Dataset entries
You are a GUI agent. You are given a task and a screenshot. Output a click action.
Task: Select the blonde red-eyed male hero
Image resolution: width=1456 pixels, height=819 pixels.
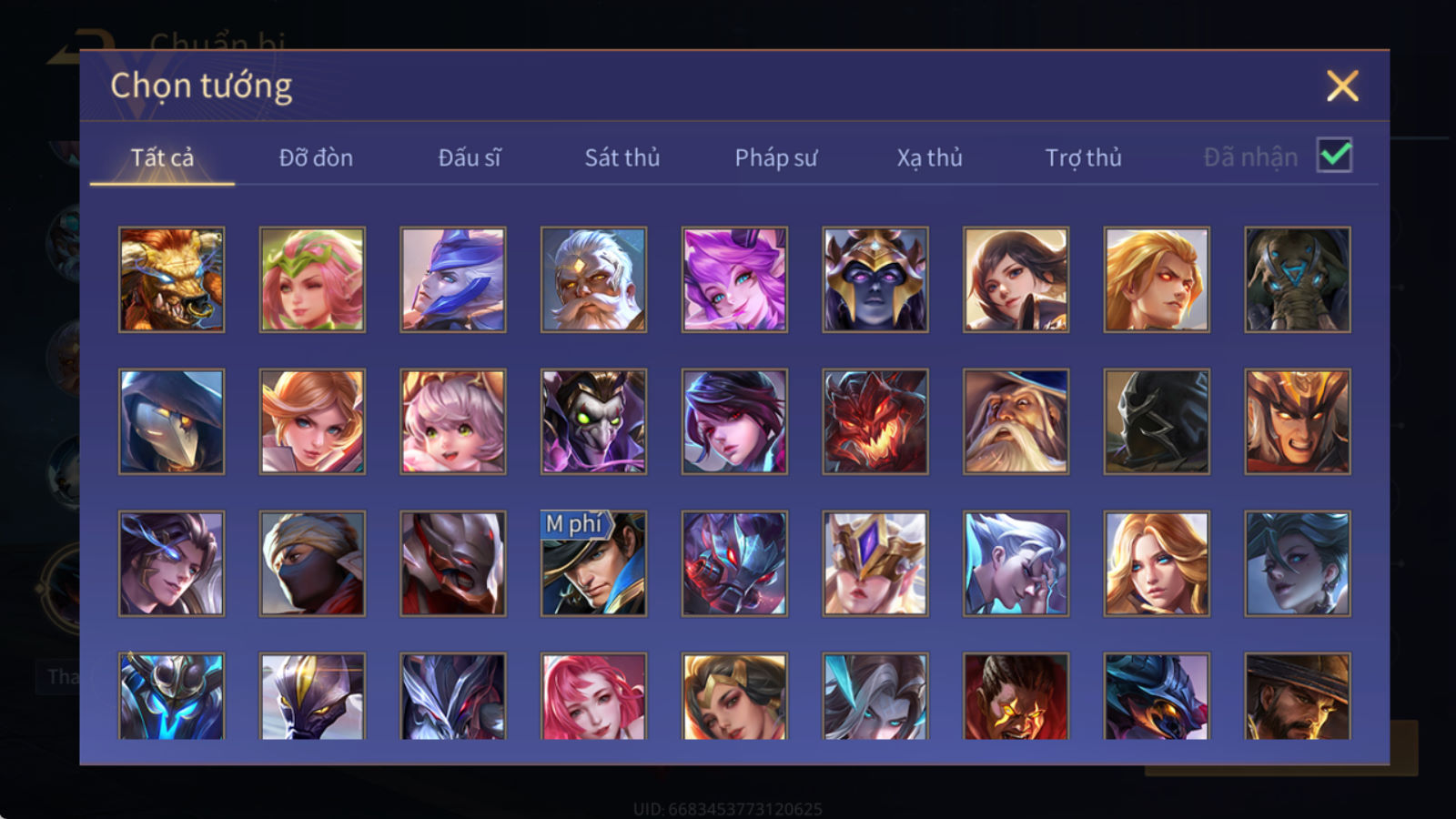[x=1157, y=279]
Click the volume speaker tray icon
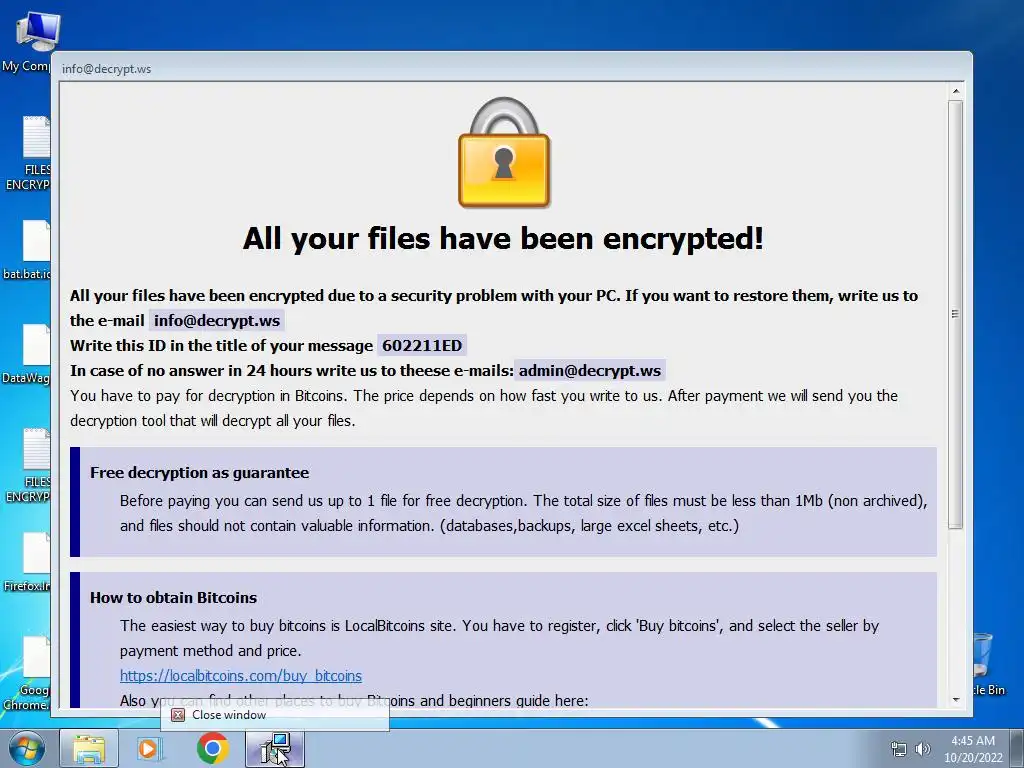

WORK INSTRUCTIONS: Letter for letter, reproduce every record above and skip the pictures.

EXERCISE RESULT:
You are a GUI agent. You are given a task and a screenshot. Output a click action.
Task: Select the blonde red-eyed male hero
Image resolution: width=1456 pixels, height=819 pixels.
[x=1157, y=279]
Click the volume speaker tray icon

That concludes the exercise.